Some authorities suggest that the underground cities were created during the earlier period, as storage areas, by the Hittites and were much later extended and brought into use as refuges for Christians persecuted by the Romans.

Some estimate that there are as many as 300 underground "cities" in the Cappadocia region. The dramatic landscape of Cappadocia is formed from rock which is easy to work (and actually gets easier the deeper you go) but which dries to a hard surface resistant enough to allow the excavation of wide rooms with horizontal ceilings. Trees producing wood suitable for building use are scarce in Cappadocia (and apparently always have been).

It is unlikely that the underground cities were ever intended as permanent, or even long stay, settlements, but they were clearly built to withstand attack and could support large numbers of people and their domestic animals, for long periods of time. The urban organization was very complex, and there was probably always work in progress. Extensive networks of passages, tunnels, stepped pits and inclined corridors link family rooms and communal spaces where people would meet, work and worship. The cities were complete with wells, chimneys for air circulation, niches for oil lamps, stores, water tanks, stables and areas where the dead could be placed until such time as conditions on the surface would allow their proper disposal. Most importantly, carefully balanced moving stone doors, resembling mill stones, were devised to quickly block the corridors in the event of an attack. Of course, these doors operated from one side only!

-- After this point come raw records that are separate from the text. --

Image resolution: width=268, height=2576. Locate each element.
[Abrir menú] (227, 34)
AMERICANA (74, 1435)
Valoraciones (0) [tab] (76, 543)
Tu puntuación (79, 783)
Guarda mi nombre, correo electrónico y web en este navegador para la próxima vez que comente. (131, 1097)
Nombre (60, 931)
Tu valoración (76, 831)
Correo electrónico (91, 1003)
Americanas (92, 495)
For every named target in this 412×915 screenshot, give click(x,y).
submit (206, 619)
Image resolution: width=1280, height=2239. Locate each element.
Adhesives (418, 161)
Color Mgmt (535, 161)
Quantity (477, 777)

All right. So enough history. On to the rest of our trip!

The view from the top of our hotel to the bottom. Amazingly beautiful!


More pictures of our beautiful hotel.

Eating breakfast on the terrace. I wish I got a picture of the breakfast. So many meats and cheeses -- and even chocolate cake!

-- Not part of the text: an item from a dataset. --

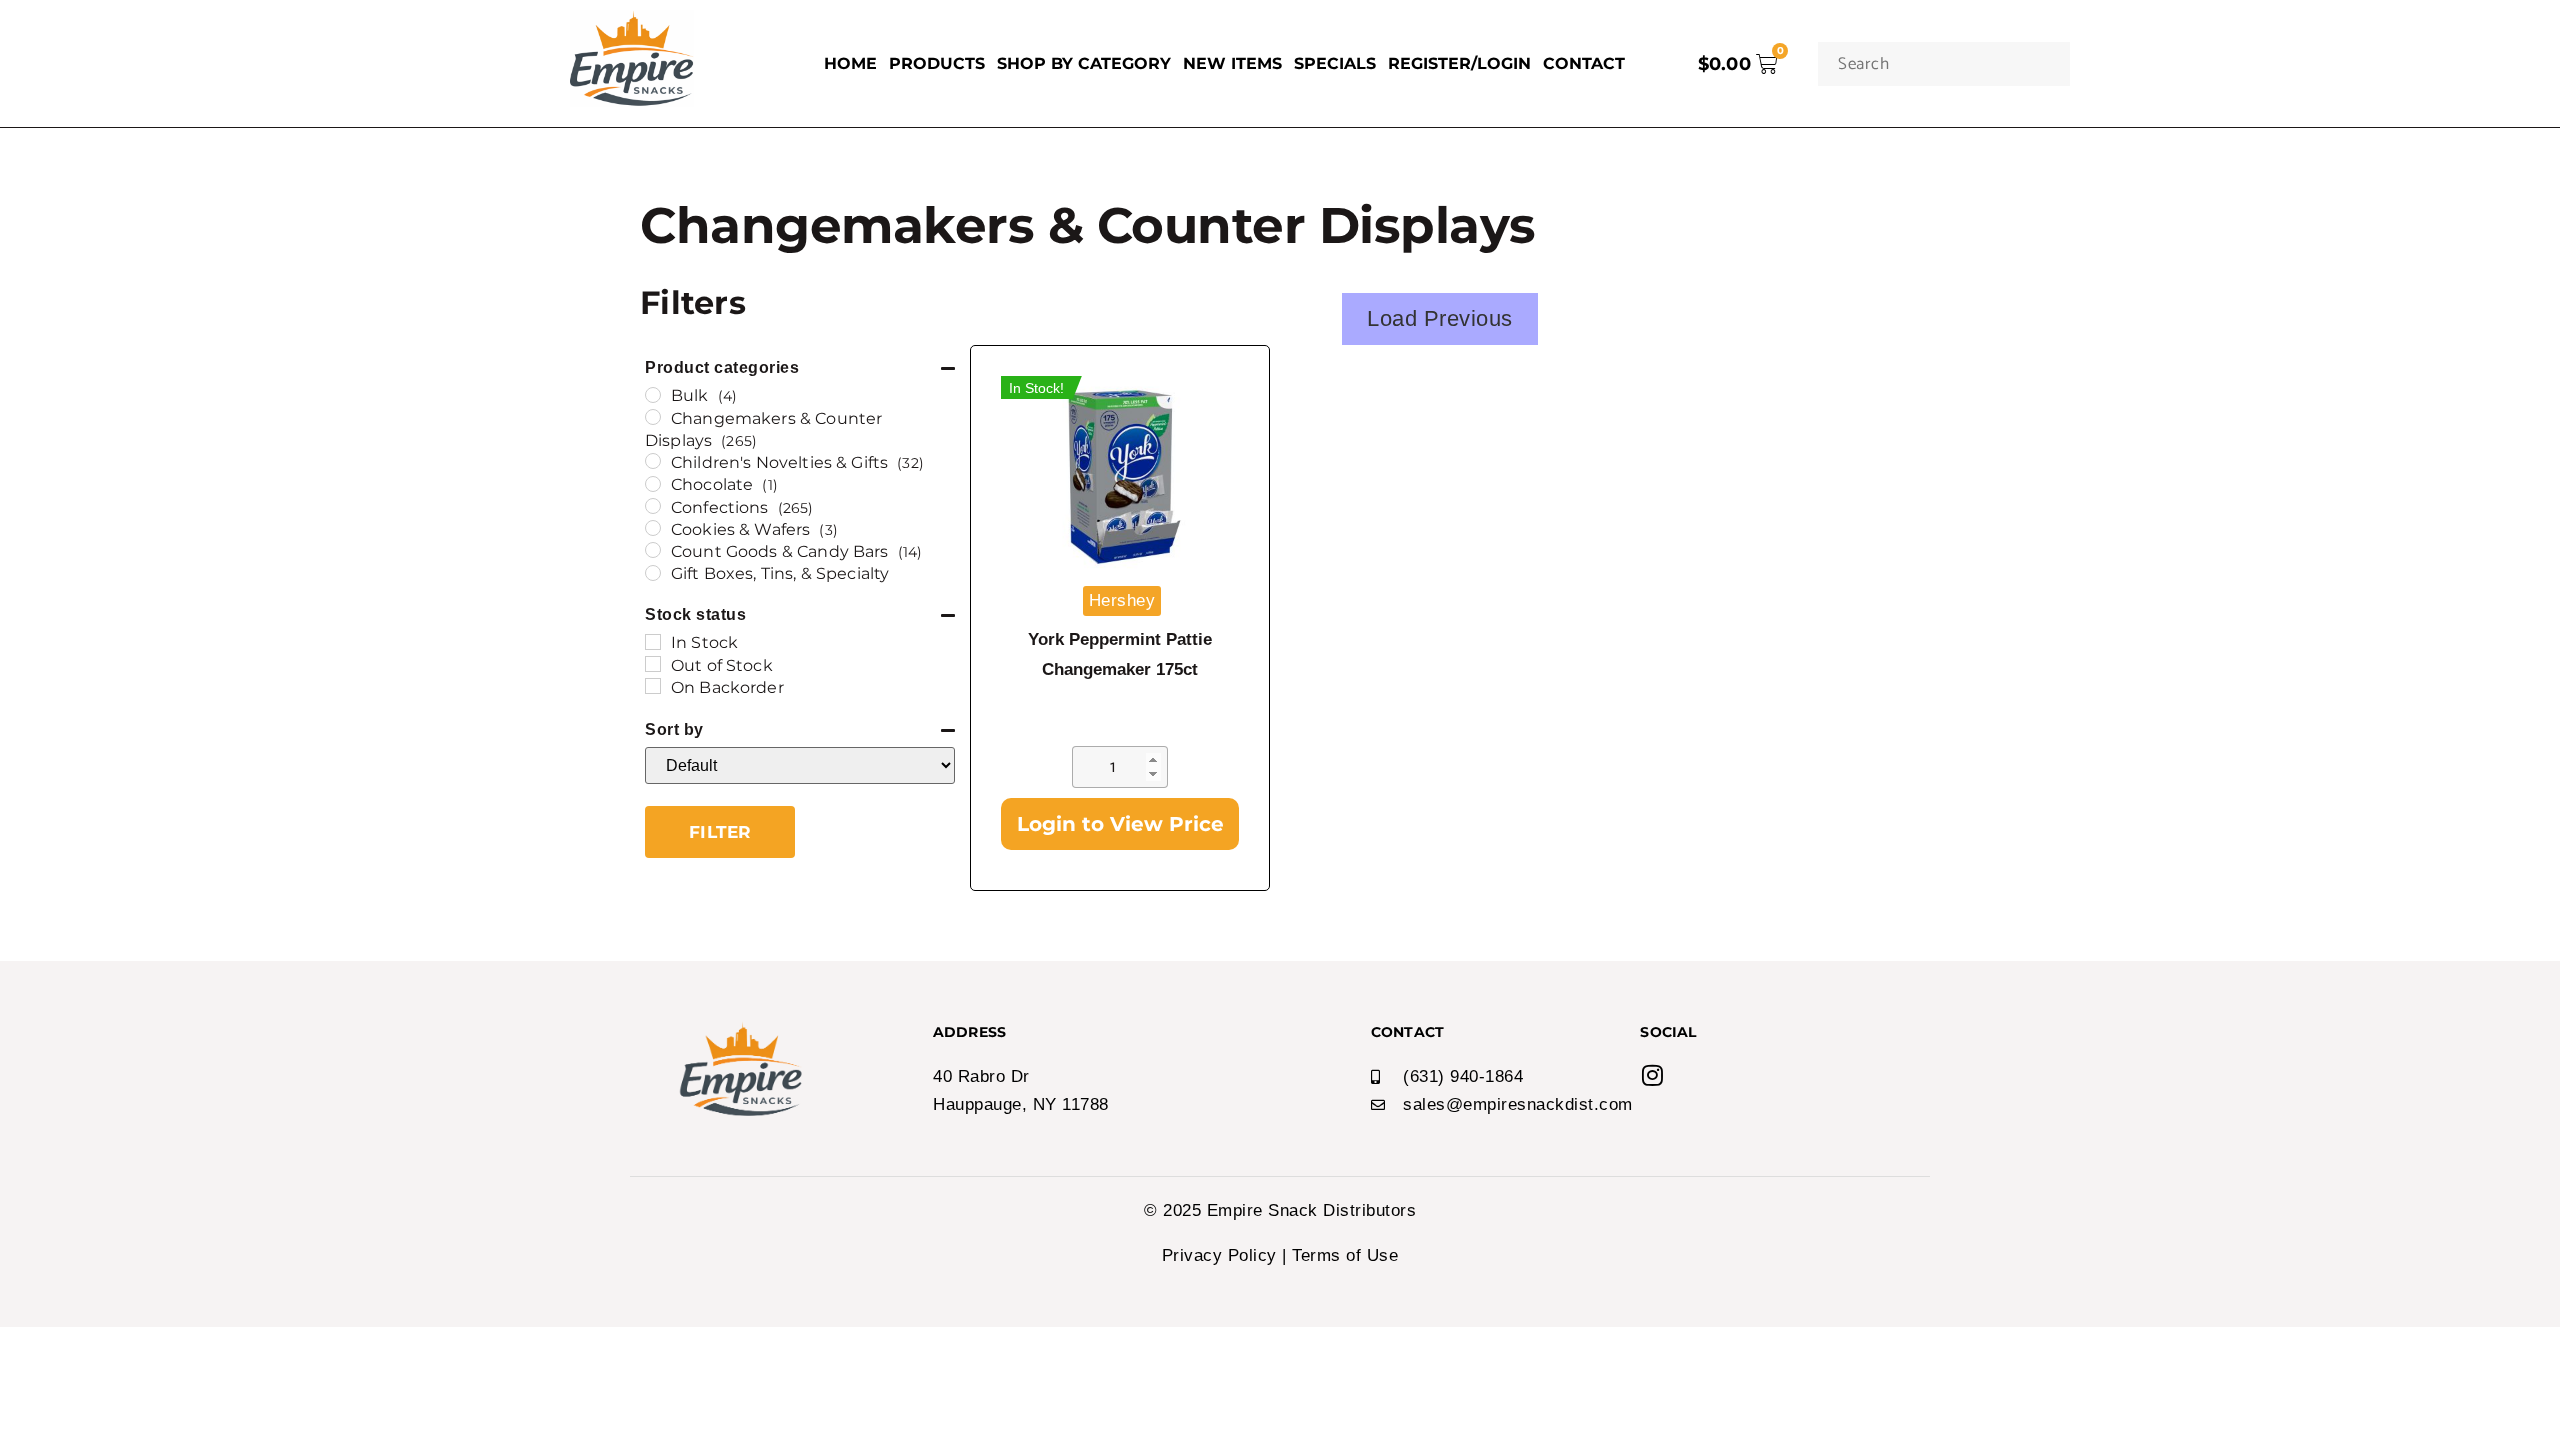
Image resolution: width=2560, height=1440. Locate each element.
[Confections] (653, 506)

Another view of the area surrounding our hotel.

Breakfast at the hotel.

JB really was having a good time -- even though it doesn't look like it here!

Daddy and boy #2.

After we left our hotel, we headed to an underground city for a tour. Elijah fell asleep in the bus so JB opted to stay back and chill with him while we looked around at a ton of underground churches and buildings.

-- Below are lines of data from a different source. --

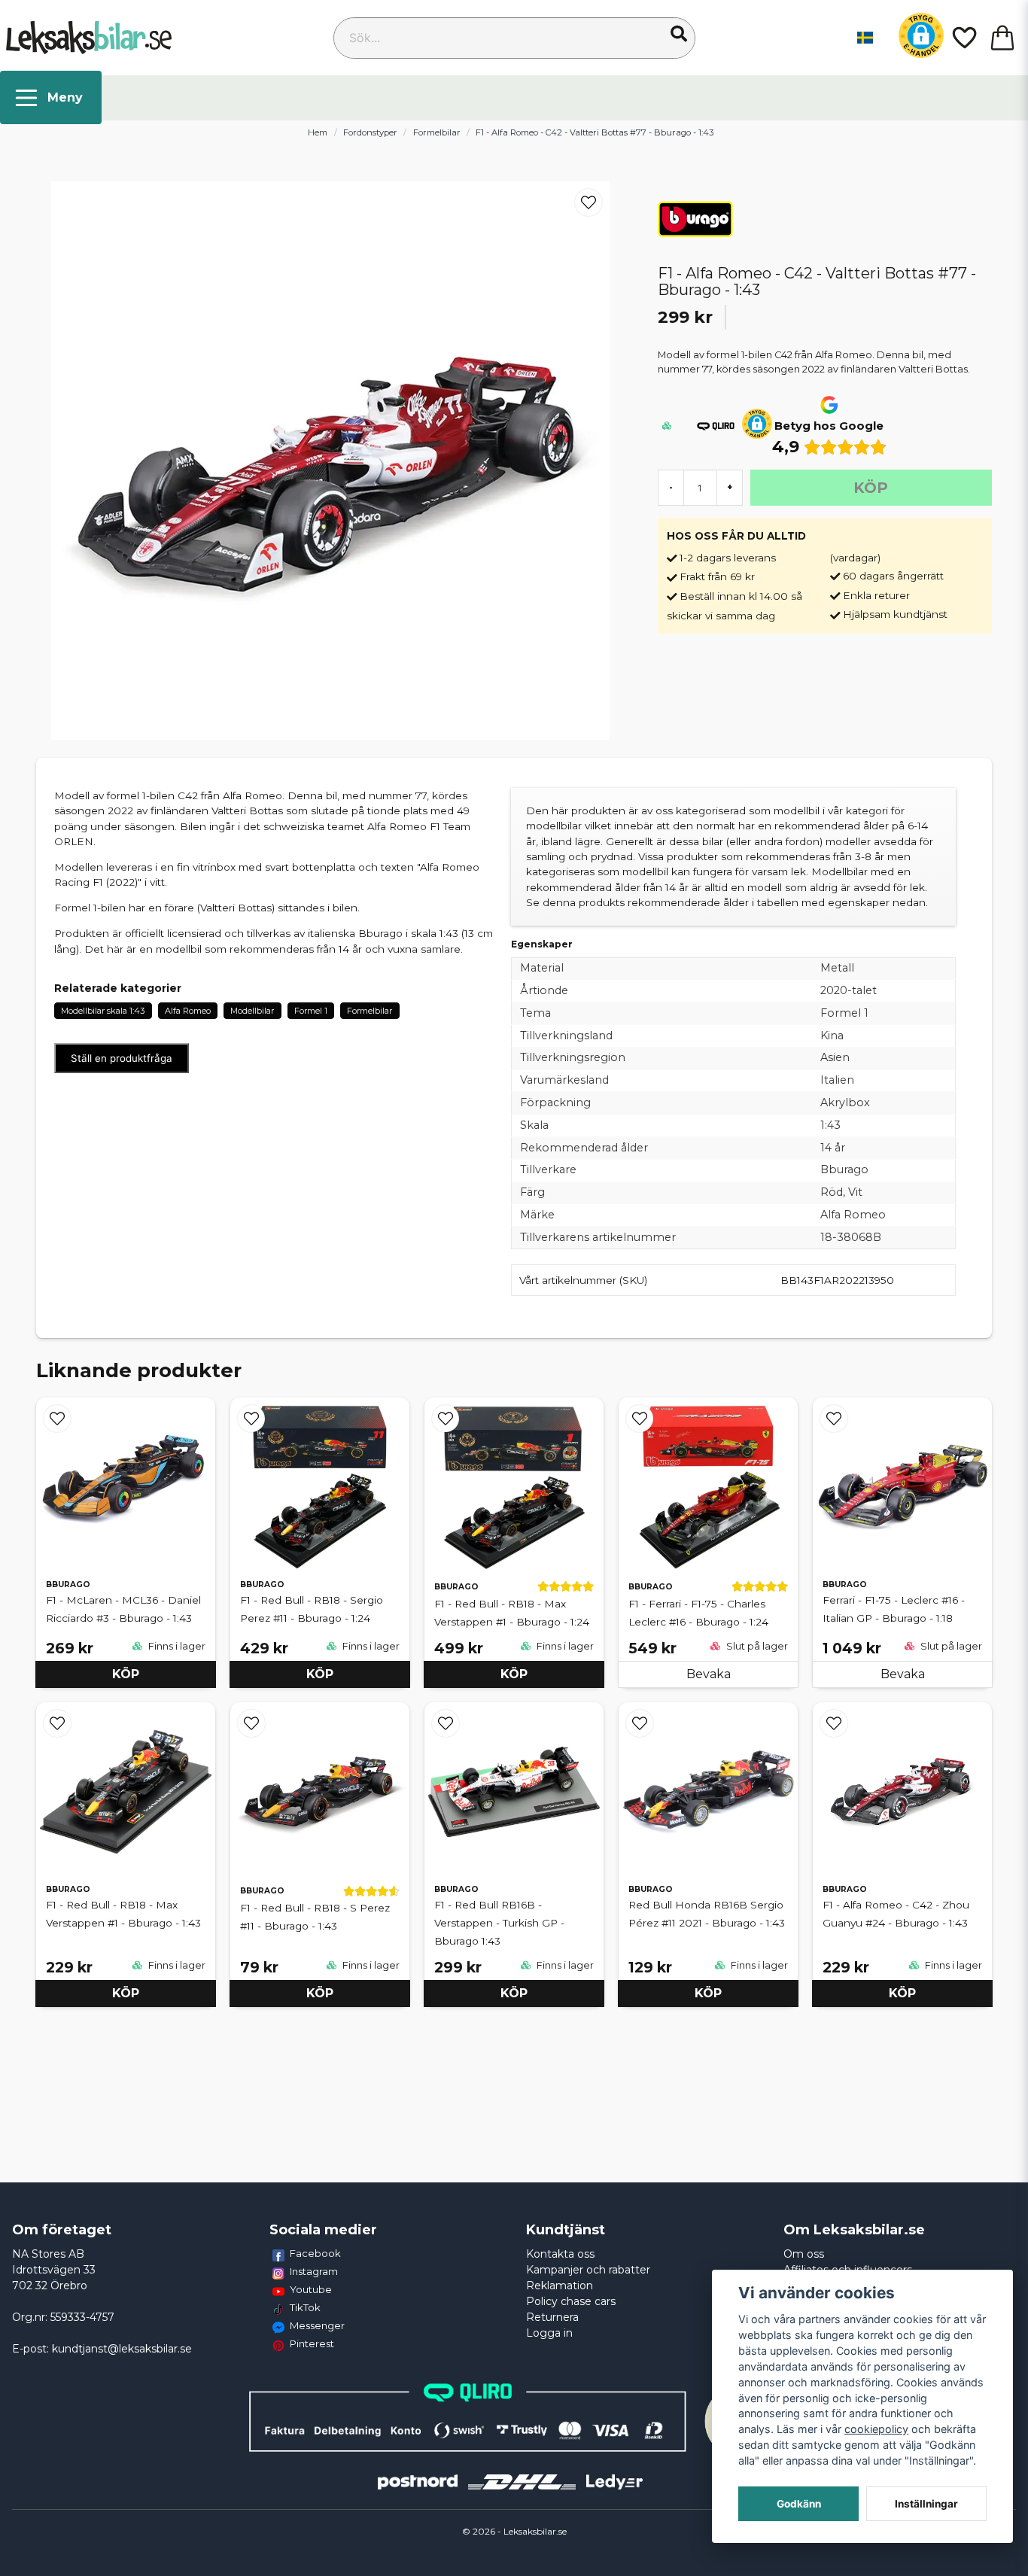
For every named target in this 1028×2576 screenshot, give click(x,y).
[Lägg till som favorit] (963, 38)
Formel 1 (310, 1010)
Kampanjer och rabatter (588, 2269)
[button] (679, 34)
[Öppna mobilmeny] (51, 97)
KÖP (125, 1674)
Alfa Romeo (188, 1010)
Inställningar (926, 2504)
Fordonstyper (370, 132)
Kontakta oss (560, 2254)
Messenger (317, 2325)
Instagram (314, 2271)
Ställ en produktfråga (121, 1058)
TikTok (305, 2307)
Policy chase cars (571, 2301)
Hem (317, 132)
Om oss (803, 2254)
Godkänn (799, 2504)
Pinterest (312, 2343)
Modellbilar (252, 1010)
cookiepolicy (876, 2428)
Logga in (549, 2333)
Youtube (311, 2289)
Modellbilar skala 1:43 (102, 1010)
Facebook (315, 2253)
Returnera (552, 2317)
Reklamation (559, 2285)
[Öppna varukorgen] (1002, 38)
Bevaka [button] (708, 1674)
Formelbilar (437, 132)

These holes were used for pigeons. They would collect the pigeon poop for fertilizer.

One of the most famous places in the world to take a balloon ride is in Cappadocia. Both Joan and my Mom said that next time we come, they are going to do this!

Isaac chilling with the ladies. He got flocked by one school group right after this picture -- lots of pinching and kissing. Unfortunately they didn't understand him when he said, "No thank you!"

So cool.

Lots of walking with steep hills.

After that stop, we were on to a pottery shop.

And then a jewelery shop.

The boys were incredibly popular at the jewelry shop and really loved the men who worked there. Here they are hearing a story about a turtle from one of the guys who worked there.

They thought this story was incredibly fascinating. Man. Elijah needs a haircut.

Then the jewelers took the boys out to meet their guard dog. This guy standing by the boys was a huge hit with Isaac. Isaac really took to him.

We found lots of rocks in Isaac's pockets (and even one in the washing machine.) They are becoming little boys putting all kinds of things away for later.

A view of our sites on our way to lunch.

After that it was time for the three hour bus ride back home. Stickers and books saved the day (I brought our DVD player but forgot to recharge it at home and you couldn't plug it into a 220 at the hotel.)

Elijah entertaining the bus on the way home.

Silly boy!
While the weekend was exhausting, we had a wonderful time and were so glad we took the time to show this area both to our family and to ourselves! I know we'll visit Cappadocia again during our years in the Middle East.